93. The analysis-chip of claim 90, wherein said controlled-releasing agent includes water-soluble organic compound or organic compound that will disintegrate in water solution.

94. The analysis-chip of claim 93, wherein said organic compound includes one or more of the following materials: carbohydrate and its derivatives thereof, plant starch and modified starch, plant glue, animal glue, modified cellulose, polymer and condensate.

95. The analysis-chip of claim 62,

wherein said reactor-protecting structure comprises protective unit with a distance less than 1000 μm, optimally less than 500 μm from said substrate probe-region;

wherein said protective unit closes at least partially said reactor structure when no sample is subjected, and it is irreversibly removed completely or partially when sample is to be subjected.

96. An analysis-chip, which comprises one or more reactors with minimal height, wherein said reactor comprises:

1). easily-detachable substrate easily dismantled if needed, or/and

2).reactor-protecting structure with minimal-height, comprising protective unit, wherein:

i). Said height, a distance from substrate probe-region to bottom plane of said protective unit is less than 1000 μm, optimally less than 500 μm;

and ii). said protective unit closes at least partially said reactor structure when no sample is subjected, and it is irreversibly removed completely or partially when sample is to be subjected.

97. The analysis-chip of claim 95, wherein said protecting unit includes one or more of the followings: organic film or/and plate, film or/and plate of metal-organic complex, and slide.
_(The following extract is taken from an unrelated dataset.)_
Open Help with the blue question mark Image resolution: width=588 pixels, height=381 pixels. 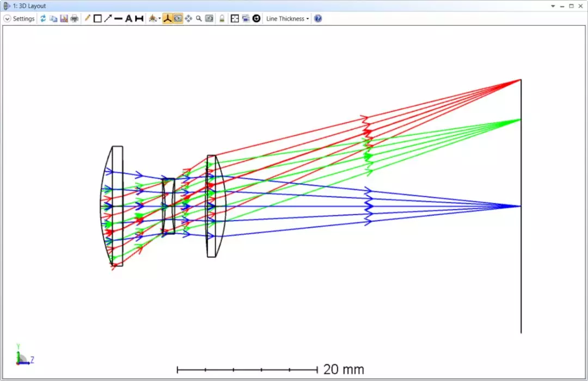(318, 19)
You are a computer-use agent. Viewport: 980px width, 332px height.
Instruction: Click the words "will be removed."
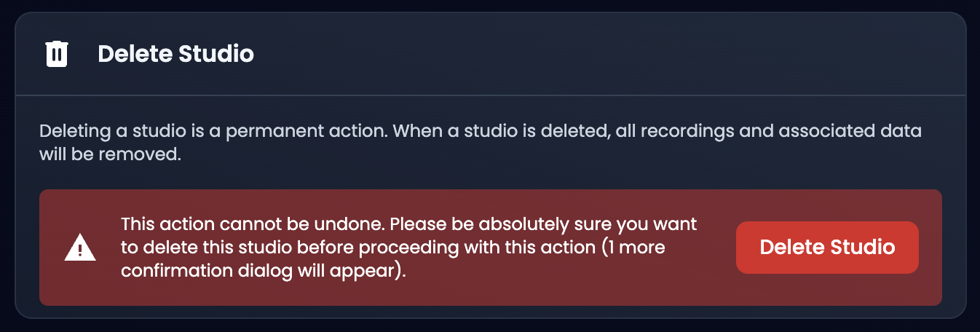110,155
98. The analysis-chip of claim 97, wherein said protecting unit is connected with the reactor through one or more of the following reversible/ irreversible enclosing structures: thermal enclosing structure, chemical enclosing structure and reversible or irreversible adhesive layer.

99. The analysis-chip of claim 97, wherein said protecting unit is precut for the convenience of possible removal.
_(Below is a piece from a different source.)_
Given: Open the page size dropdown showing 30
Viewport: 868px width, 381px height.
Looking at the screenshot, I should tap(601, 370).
100. An analysis-chip with a high density of reactors, wherein:

1). said density of reactors is more than 2 reactors/cm², optimally more than 3 reactors/cm²on at least one plane of a substrate; and

2). said reactor comprises partition structure with a height less than 1000 μm, optimally less than 500 μm.

101. The analysis-chip of claim 100, wherein said density is more than 5 reactors/cm².

102. The analysis-chip of claim 100, wherein said reactor refers to said minimal-height reactor.

103. A base-plate, comprising:

1). more than one of substrate probe regions; and

2). one or more of the following reactor structures:

(1). the convex flow-path by claim 62;

or (2). the open partition structure.

104. A qualitative or/and quantitative analysis method, including:

1). subjecting sample into reactor of said analysis-chip and taking probe-selective reaction and marking reaction respectively, wherein said analysis-chip is that of anyone from claim 62;

and 2). washing the reactor and analyzing the result of the reaction.

105. A test device, which comprises cleaning unit,

wherein said cleaning unit is used for cleaning up the residual in analysis-chip reactor when reaction is finished;

wherein said cleaning is performed through absorption with water-absorbing material in said cleaning unit;

wherein said water-absorbing material presents a water-absorptivity larger than 0.5 g/g.